**RAW RECORDS:**

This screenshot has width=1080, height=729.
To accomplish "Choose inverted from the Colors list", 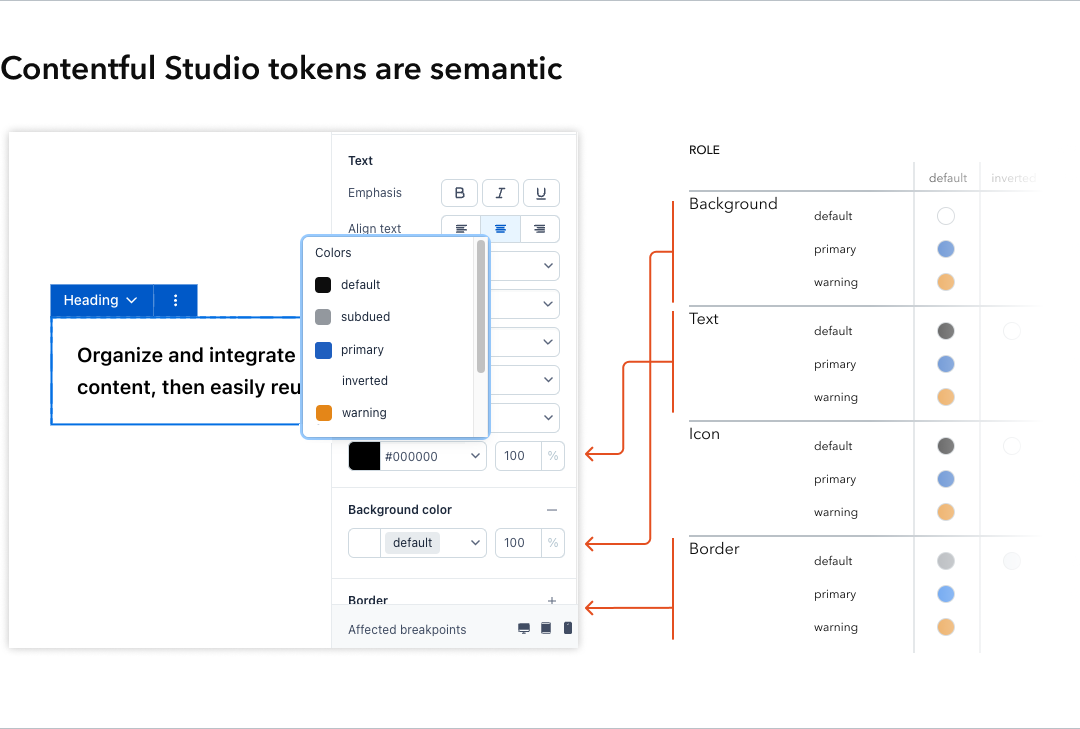I will pos(364,380).
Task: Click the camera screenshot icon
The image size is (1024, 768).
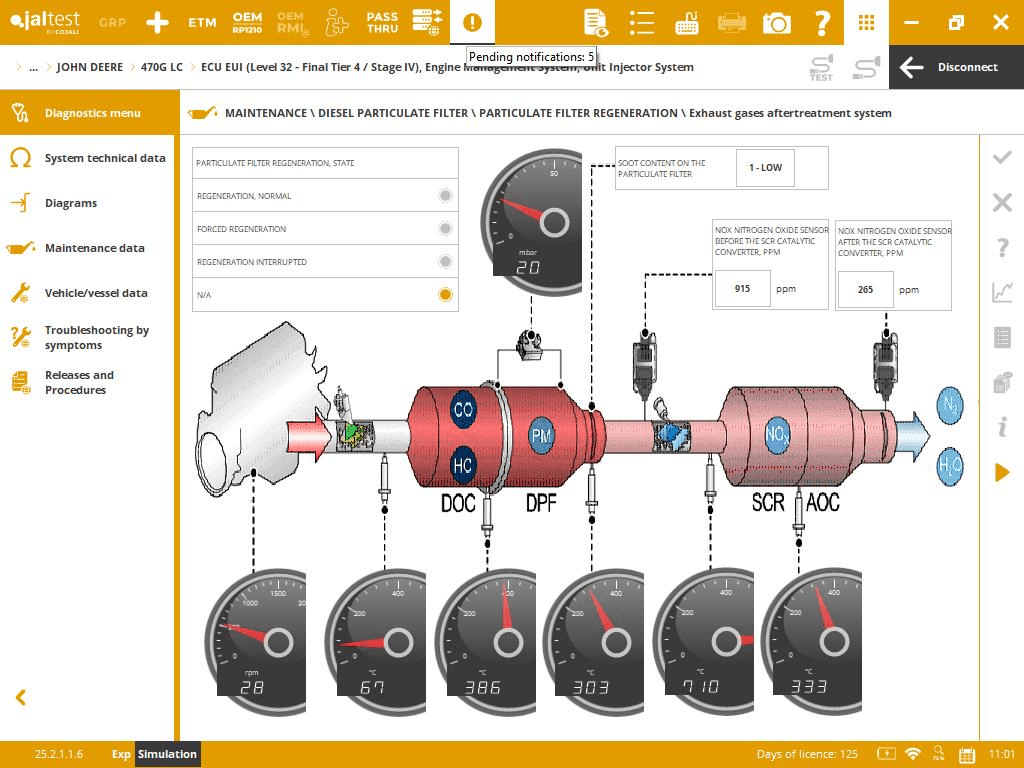Action: 776,22
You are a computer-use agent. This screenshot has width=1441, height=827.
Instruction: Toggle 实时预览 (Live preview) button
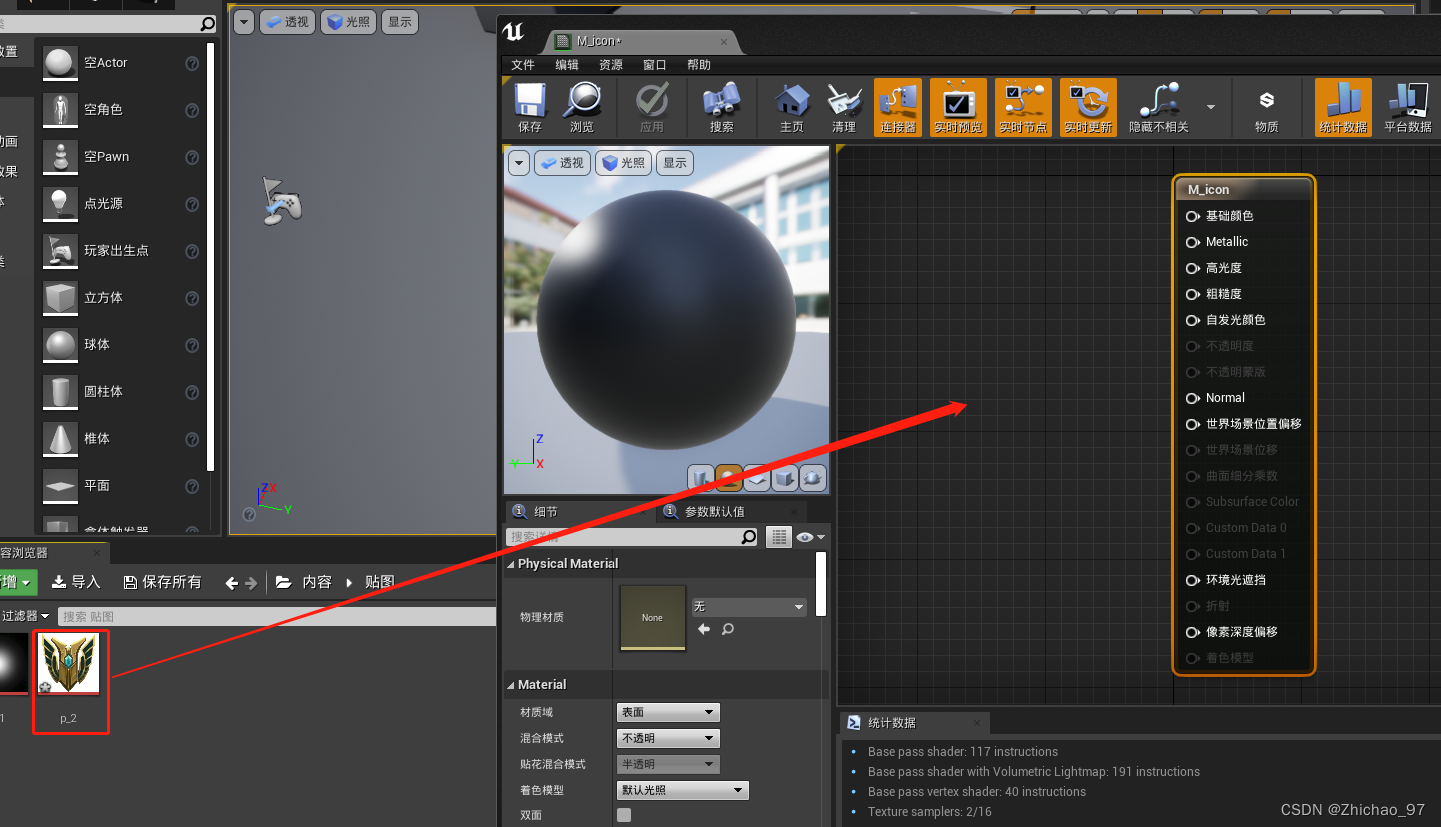point(958,107)
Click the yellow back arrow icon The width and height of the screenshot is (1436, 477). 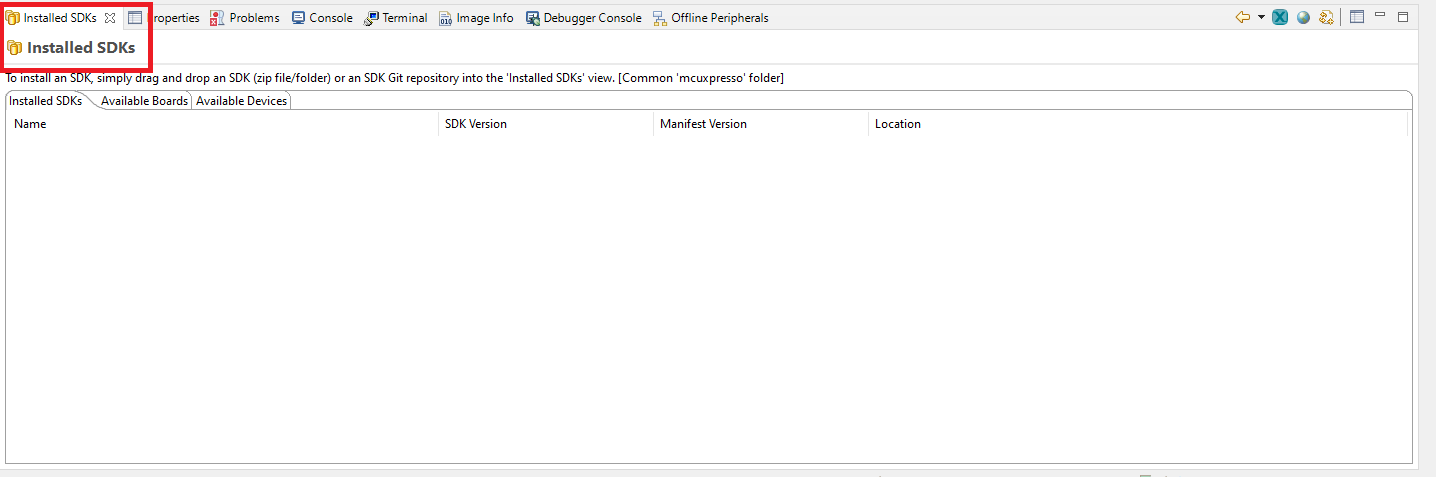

**EXERCISE:**
Can you rewrite the stretch from the line containing "You are a computer-use" through the end of the records as a Markdown table with the columns Row and Line, skipping blank lines and leaving the pictures out?

**RESULT OF THE EXERCISE:**
| Row | Line |
|---|---|
| 1 | You are a computer-use agent. This screenshot has width=1441, height=827. |
| 2 | Instruction: Toggle 实时预览 (Live preview) button |
| 3 | point(958,107) |
| 4 | Click the yellow back arrow icon The width and height of the screenshot is (1436, 477).  |